___ Task material ___

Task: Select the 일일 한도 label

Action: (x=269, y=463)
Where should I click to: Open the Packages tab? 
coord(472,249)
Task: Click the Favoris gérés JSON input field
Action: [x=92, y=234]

___

**Task prompt:** Convert the rows above into a Markdown table with two columns, No. and Line. Number each line in order and leave out blank lines.

**Answer to this exercise:**
| No. | Line |
|---|---|
| 1 | Task: Select the 일일 한도 label |
| 2 | Action: (x=269, y=463) |
| 3 | Where should I click to: Open the Packages tab?  |
| 4 | coord(472,249) |
| 5 | Task: Click the Favoris gérés JSON input field |
| 6 | Action: [x=92, y=234] |